/ PYTHON, STRING MANIPULATION

Multiple prefixes match

I’m not using often string manipulation (I usually handle SQLAlchemy’s queries and sometime XML/XHTML manipulation with the lxml library) but sometimes I need to analyse some paths expressed with a dotted notation comparing every path with a predefined list of path prefixes. The obvious solution is to compare in a for cycle every input path against the predefined prefix list returning at the first positive match.

This solution looked too naive, I was sure a better and faster solution was available in the Python built-ins, and looking at the Python documentation I was right.

Suppose you want to match the string:

foo.user.add

with the prefixes:

foor.user
bar.user

a naive implementation can be:

prefixes = ("foo.user", "bar.user")
path = "foo.user.add"

for prefix in prefixes:
    if path.startswith(prefix):
        return True

return False

Bad solution, verbose and slow because involves a for loop executed by the Python VM.

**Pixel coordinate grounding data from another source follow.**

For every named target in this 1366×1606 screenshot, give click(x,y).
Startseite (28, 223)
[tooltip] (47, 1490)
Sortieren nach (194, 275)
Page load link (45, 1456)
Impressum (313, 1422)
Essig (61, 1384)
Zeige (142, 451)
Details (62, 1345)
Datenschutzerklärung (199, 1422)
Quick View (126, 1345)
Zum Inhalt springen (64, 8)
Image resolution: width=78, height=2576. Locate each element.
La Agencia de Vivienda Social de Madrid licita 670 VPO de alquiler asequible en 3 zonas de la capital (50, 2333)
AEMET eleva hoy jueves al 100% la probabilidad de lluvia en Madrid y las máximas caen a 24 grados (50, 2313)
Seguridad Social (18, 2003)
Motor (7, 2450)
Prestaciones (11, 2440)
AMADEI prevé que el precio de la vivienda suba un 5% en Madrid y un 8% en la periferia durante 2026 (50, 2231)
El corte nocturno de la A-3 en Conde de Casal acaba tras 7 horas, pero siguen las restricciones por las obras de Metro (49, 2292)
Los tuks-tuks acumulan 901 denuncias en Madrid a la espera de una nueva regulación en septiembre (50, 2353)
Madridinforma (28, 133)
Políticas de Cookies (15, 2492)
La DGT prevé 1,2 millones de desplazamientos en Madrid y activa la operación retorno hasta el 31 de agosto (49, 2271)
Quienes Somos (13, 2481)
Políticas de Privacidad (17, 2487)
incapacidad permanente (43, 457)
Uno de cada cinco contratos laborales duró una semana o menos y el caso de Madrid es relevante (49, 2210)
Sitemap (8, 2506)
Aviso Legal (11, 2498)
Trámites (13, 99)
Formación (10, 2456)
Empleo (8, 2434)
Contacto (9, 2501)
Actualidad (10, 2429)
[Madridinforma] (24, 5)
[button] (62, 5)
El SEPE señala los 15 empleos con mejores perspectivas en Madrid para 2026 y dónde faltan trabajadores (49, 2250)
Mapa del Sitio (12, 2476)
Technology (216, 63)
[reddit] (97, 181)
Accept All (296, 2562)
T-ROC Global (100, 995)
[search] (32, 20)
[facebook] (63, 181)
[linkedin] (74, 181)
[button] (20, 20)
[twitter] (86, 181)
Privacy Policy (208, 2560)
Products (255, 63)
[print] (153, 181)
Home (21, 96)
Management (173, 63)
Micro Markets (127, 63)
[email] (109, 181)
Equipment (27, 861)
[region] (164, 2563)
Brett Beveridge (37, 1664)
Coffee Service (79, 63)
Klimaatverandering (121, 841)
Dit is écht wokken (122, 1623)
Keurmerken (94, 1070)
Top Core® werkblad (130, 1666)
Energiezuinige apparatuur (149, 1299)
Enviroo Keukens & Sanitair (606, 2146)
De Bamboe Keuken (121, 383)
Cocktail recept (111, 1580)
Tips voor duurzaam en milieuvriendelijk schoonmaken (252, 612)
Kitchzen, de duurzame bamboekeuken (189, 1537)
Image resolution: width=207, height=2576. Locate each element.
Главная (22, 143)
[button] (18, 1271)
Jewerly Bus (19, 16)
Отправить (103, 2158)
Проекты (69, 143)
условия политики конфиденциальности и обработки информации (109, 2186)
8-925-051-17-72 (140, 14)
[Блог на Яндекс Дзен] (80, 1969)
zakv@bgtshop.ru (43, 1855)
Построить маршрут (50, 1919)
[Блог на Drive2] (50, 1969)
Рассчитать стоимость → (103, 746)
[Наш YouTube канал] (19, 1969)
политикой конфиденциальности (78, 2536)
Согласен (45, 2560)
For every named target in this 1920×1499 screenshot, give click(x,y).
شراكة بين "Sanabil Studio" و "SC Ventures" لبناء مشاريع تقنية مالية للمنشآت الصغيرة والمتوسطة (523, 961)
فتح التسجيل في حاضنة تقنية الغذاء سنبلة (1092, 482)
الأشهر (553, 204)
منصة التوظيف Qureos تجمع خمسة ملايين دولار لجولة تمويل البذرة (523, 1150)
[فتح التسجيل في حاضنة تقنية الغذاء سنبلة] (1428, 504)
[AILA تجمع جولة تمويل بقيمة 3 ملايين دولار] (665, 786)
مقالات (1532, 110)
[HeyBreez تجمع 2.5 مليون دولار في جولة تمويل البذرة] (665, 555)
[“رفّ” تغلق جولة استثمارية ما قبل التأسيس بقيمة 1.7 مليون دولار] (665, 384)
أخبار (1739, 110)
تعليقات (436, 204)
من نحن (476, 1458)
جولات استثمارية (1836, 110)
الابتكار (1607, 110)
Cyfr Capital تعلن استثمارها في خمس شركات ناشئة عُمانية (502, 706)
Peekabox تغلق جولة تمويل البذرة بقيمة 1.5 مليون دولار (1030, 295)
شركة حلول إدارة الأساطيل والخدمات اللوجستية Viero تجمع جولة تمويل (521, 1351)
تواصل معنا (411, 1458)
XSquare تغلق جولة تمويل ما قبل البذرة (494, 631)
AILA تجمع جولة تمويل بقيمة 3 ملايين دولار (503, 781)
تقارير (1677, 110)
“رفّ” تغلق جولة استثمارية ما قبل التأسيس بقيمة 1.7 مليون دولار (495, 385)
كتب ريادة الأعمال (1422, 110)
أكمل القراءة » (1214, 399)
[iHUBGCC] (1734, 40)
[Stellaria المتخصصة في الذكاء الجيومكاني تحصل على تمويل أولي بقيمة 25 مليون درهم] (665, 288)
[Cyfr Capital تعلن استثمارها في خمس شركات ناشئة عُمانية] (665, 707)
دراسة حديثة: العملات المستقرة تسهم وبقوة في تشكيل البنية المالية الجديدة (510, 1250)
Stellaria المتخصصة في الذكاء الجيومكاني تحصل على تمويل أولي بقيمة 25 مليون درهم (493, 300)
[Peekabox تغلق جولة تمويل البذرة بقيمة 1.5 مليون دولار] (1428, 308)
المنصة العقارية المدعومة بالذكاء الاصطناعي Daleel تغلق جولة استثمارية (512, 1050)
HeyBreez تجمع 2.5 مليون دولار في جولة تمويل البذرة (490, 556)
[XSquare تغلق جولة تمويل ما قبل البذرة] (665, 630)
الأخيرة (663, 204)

I’ll never be tired to say RTFM is the way to go, i this case startswith() and related method endswith() doesn’t accept only the prefix to match, but can accept also a tuple of prefixes and returns True if at least one prefix matches.

The code above can be rewritten in a single line:

return path.startswith(prefixes)

Concise, clean, faster because executed as C code instead interpreted by the Python VM.